John spoke about the history of the concert business. He said that in the 60’s the only acts that toured were successful artists pushed by the labels. As the music concert business matured, promoters realized that they needed to get involved in youth culture to know what hot acts were emerging. So concert promoters began working with young artists to develop them.
Historically, the promoters’ deal with the artist was that there would be a guarantee. Once gross ticket sale came in, the promoter would pay its bills, pay the guarantee, the next 15% went to the promoter, and anything left was split between the artist (60%) and the promoter (40%).

As the industry evolved, artists were not making a fair share on the recording side so they needed to make more from concerts. The deals began to change. First, artists received a reasonable guarantee, but started demanding that the split of net profits be increased from 60% to 85%. Then, guarantees started increasing.

John observed that “All graduates from Wharton should go to hell.” Since the artist’s business managers took in 5%, they needed to justify their existence by pressuring promoters because they couldn’t pressure labels (which were large companies with sophisticated lawyers). The guarantees increased substantially, which meant that promoters took on greater risk and “the deals got tighter.”

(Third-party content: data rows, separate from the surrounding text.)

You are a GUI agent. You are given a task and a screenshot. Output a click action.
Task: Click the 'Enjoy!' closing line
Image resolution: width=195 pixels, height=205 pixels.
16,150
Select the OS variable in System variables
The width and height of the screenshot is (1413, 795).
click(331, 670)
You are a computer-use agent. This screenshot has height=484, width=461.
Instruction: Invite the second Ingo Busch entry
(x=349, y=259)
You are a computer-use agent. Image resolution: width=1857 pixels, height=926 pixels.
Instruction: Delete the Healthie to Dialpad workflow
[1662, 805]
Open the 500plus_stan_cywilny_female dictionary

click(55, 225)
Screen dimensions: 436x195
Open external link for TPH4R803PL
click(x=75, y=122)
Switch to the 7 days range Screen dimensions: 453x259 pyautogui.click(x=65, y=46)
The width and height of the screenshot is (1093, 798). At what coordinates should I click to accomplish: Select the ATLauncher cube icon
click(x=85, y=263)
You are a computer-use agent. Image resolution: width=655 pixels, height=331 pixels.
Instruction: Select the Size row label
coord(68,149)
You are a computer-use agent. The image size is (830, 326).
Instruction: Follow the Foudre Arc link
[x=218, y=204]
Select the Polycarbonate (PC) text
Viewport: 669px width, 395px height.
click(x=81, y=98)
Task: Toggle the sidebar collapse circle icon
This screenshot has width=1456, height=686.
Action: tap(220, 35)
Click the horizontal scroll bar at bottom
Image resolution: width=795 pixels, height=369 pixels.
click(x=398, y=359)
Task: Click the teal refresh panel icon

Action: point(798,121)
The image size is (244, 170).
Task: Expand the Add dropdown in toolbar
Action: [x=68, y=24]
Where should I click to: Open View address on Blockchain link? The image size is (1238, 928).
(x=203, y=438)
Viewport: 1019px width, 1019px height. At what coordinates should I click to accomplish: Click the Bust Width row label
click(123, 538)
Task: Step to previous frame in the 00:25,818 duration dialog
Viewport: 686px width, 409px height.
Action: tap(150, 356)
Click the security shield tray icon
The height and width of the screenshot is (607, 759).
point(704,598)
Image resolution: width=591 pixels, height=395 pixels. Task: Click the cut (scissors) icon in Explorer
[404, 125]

The concert promotion business was stable those day because of Premiere Talent and its owner, Frank Barcelona. Premiere was the largest talent agency in the music industry. Frank understood that promoters needed to make a fair living so he instituted the idea of paying the artist 85% of the net profits (not gross) but no guarantees (so the promoter would never lose). This idea didn’t last because the business managers insisted on a guarantee.

As a result, John contends that deals in the concert business are extremely one-sided: enormous guarantees (regularly $500K-1 million) plus 90- 95% net. The venue receives income from ancillary sales (concessions and service or ticketing charges). Profit margins are incredibly thin, and there can be no real competition with Live Nation. Its now extremely difficult for any party to make money in the concert business. Superstar acts do well because they receive huge guarantees, but concert promoters are unable to afford any artist development. “The Deal has strangled the industry.”

John then discussed how 360 deals with artists put additional pressure on the concert business. Labels wanted a percentage of the artist’s merchandise and/or touring, but they do not provide any additional service in exchange for this new income stream. John warns that, if this continues, there will not be a live music industry that anyone wants to participate in. Attorneys need to make deals that are fair and reasonable for all parties. Do not try to take advantage; instead, the best deal is one where neither side in 100% satisfied. Record companies need to stop holding their hand out, and the industry needs to be better at protecting intellectual property. The industry needs to realize that, without artists creating content and performing, then there will not be a music industry.

* * *

“Ethical Negotiation Practices”

Panelists: Howard Siegel, Esq., Partner, Pryor Cashman LLP, and Professor John P. Sahl Faculty Director, Miller-Becker Institute for Professional Responsibility, The University of Akron School of Law.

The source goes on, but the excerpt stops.